[Data supplied — start]

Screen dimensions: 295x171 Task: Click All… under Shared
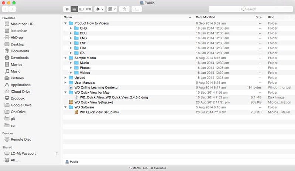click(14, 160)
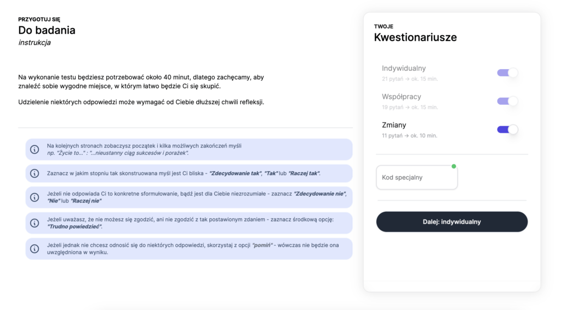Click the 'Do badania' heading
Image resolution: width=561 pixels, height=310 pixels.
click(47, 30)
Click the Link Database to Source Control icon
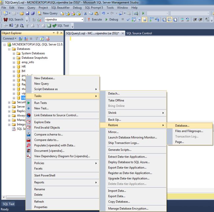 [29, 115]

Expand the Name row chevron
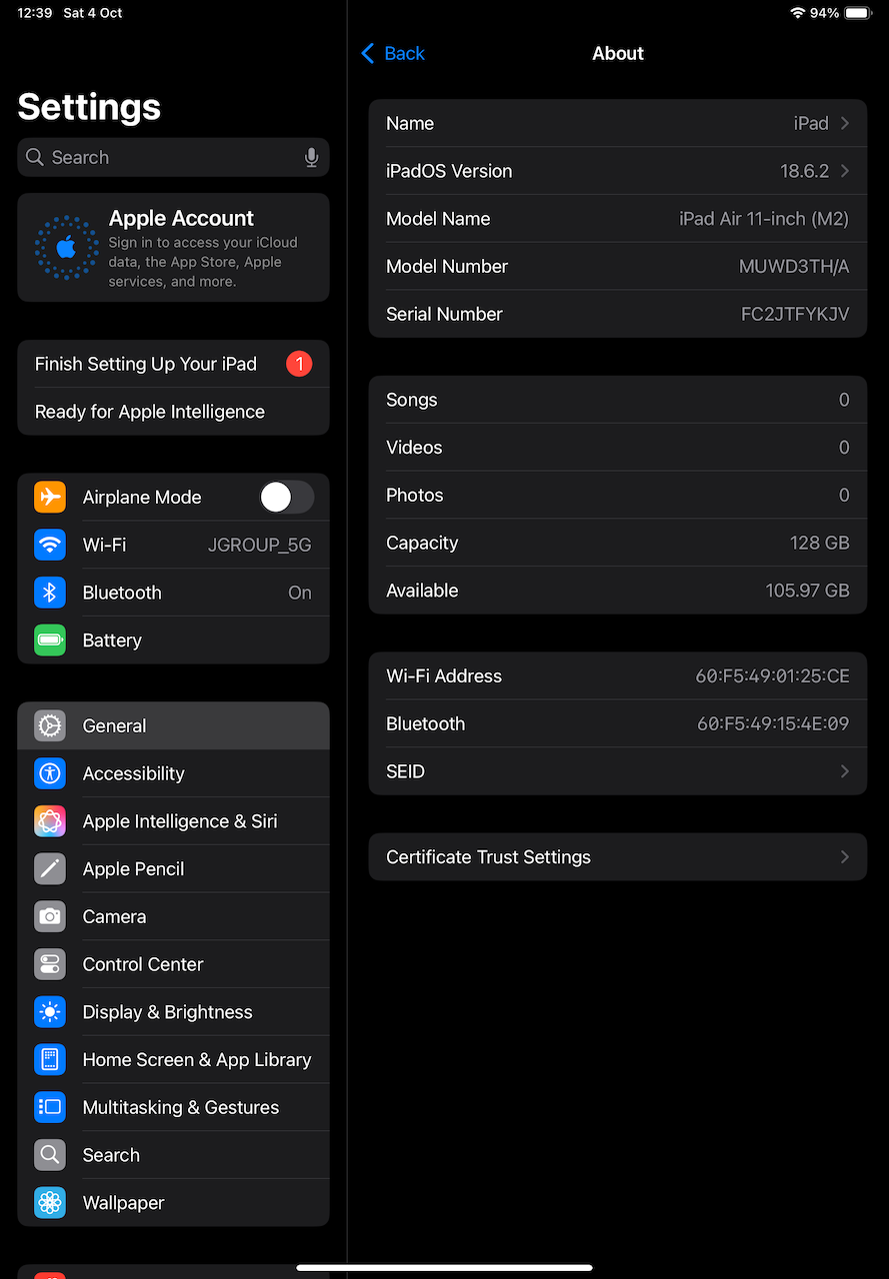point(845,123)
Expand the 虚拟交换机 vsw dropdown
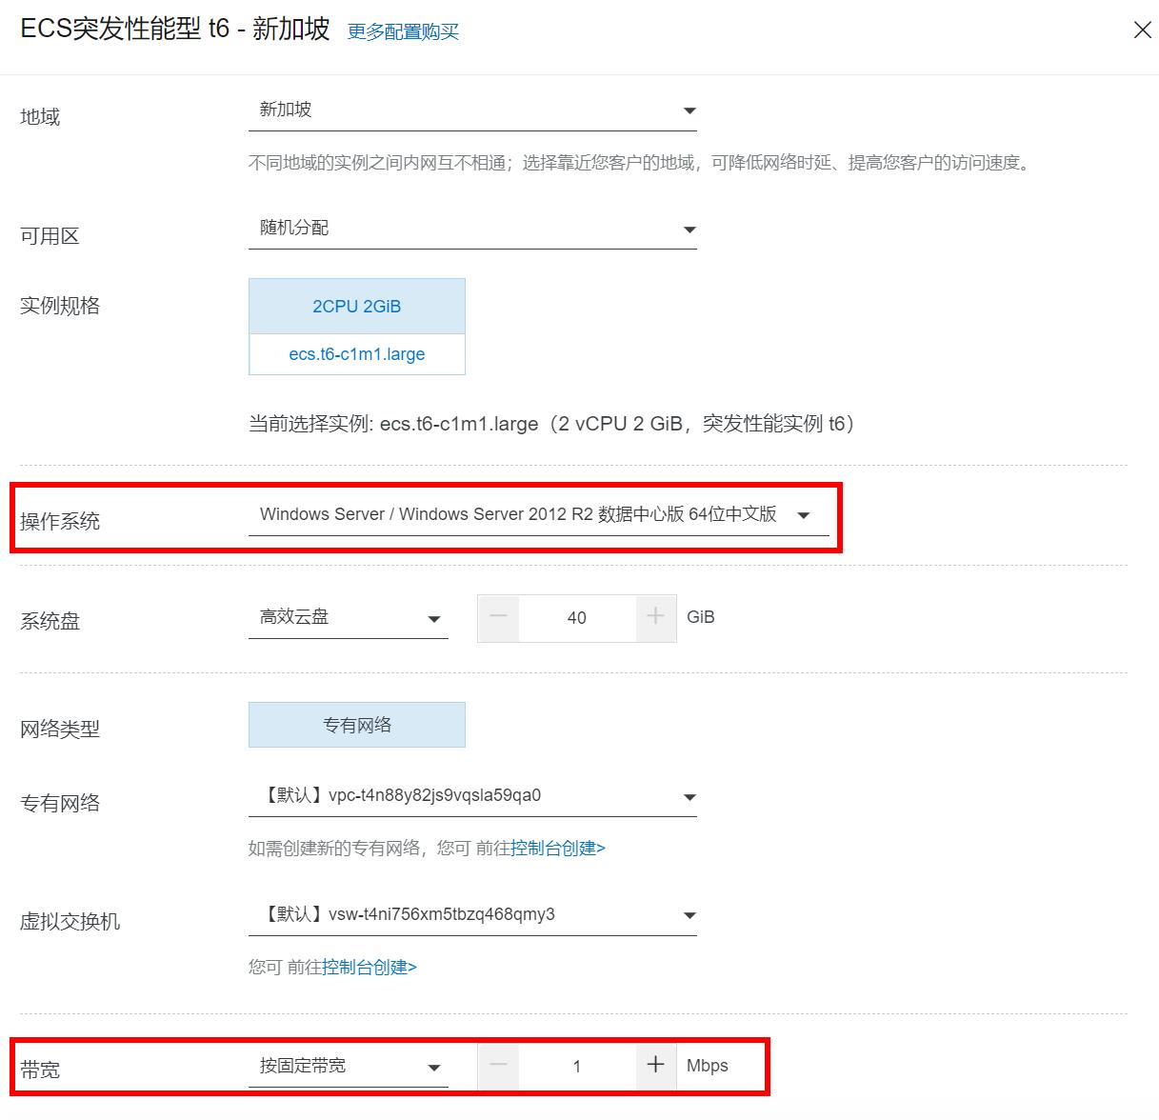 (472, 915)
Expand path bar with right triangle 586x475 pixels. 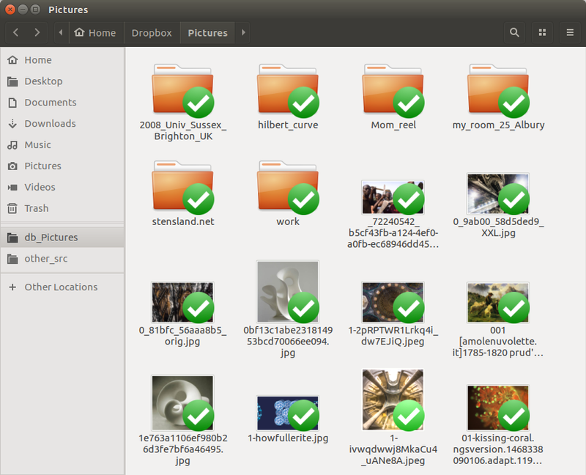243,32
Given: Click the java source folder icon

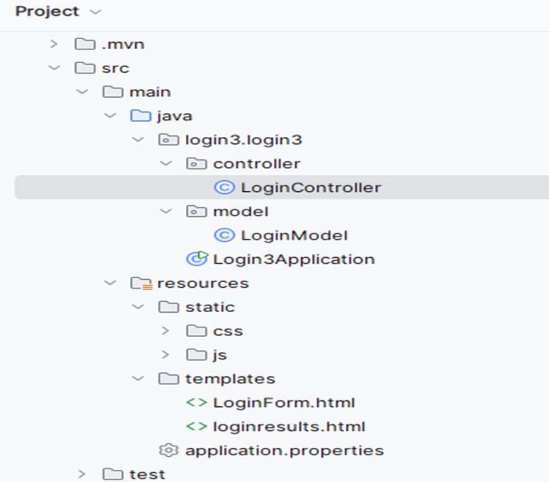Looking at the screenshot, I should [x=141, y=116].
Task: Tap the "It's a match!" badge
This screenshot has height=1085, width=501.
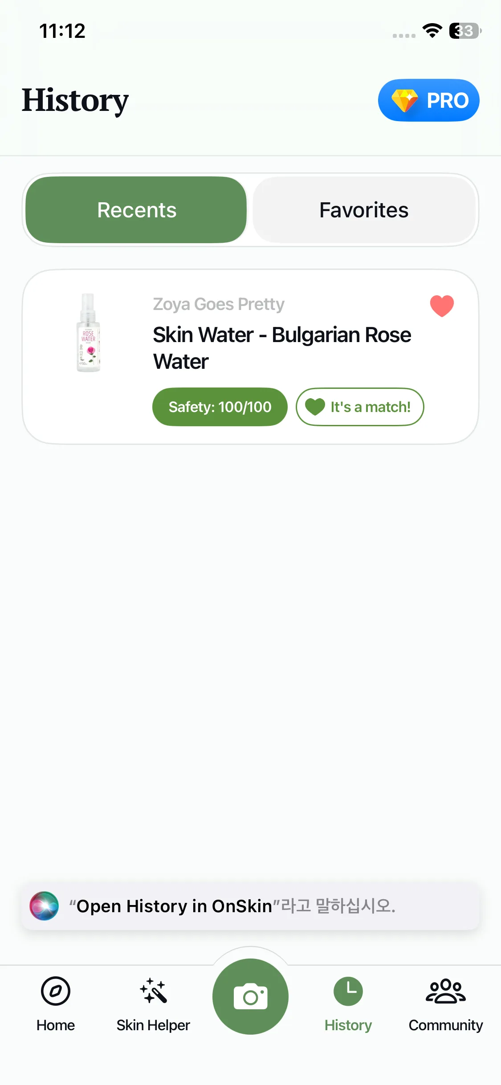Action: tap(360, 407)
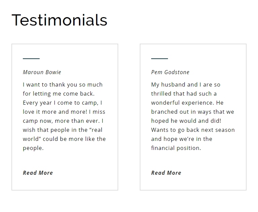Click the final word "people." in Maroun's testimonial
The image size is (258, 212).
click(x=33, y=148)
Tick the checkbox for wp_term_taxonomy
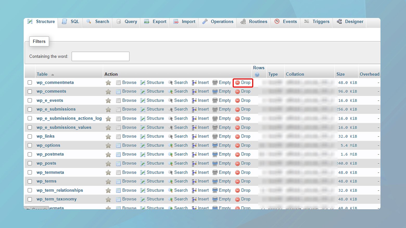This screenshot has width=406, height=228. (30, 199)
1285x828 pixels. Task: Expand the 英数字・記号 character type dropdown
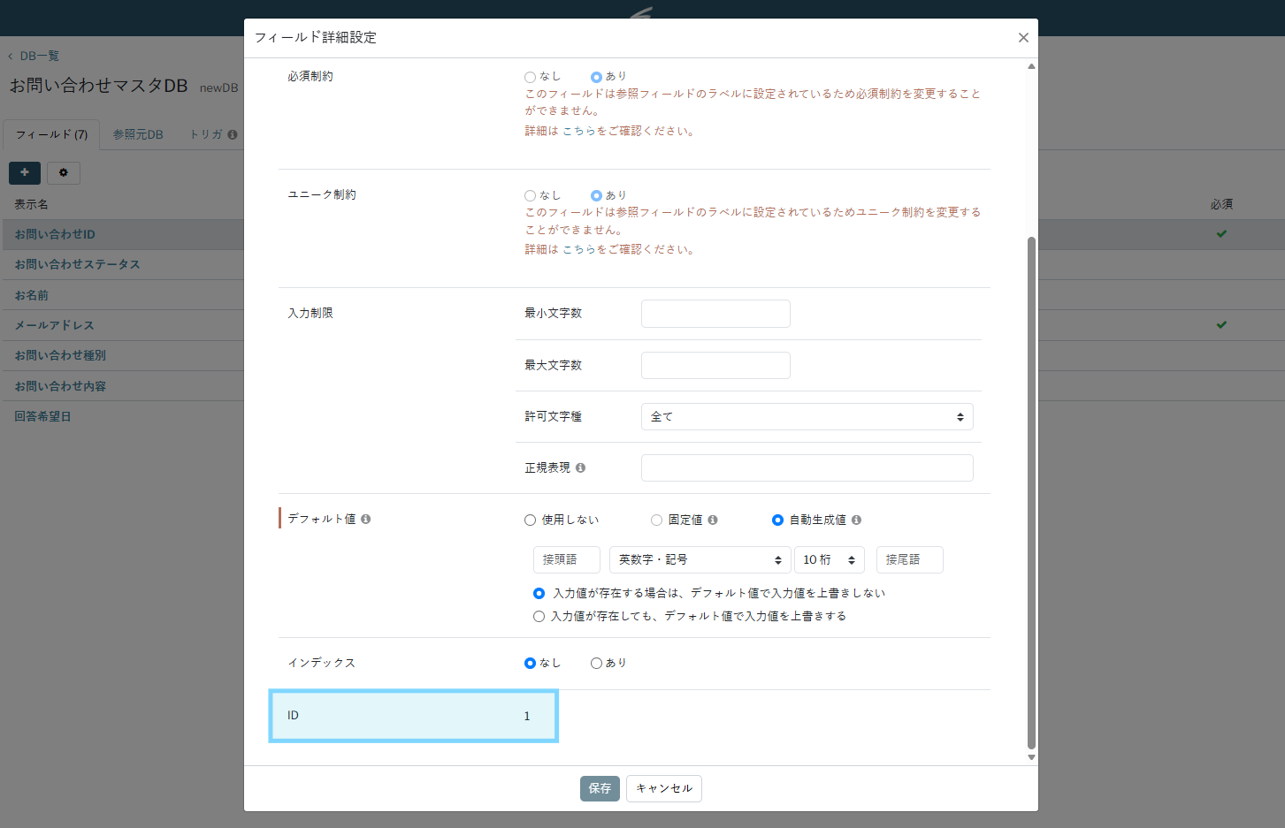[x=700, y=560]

[Data supplied — finish]

Exercise objective:
Retype, word for word, only the lines from the line with "Task: Tap the" to the final line of the listing above; the pictures do not belong in the copy.

Output below:
Task: Tap the "It's a match!" badge
This screenshot has height=1085, width=501.
Action: tap(360, 407)
Click the final word "people." in Maroun's testimonial
The image size is (258, 212).
click(x=33, y=148)
Tick the checkbox for wp_term_taxonomy
This screenshot has width=406, height=228. (30, 199)
1285x828 pixels. Task: Expand the 英数字・記号 character type dropdown
[x=700, y=560]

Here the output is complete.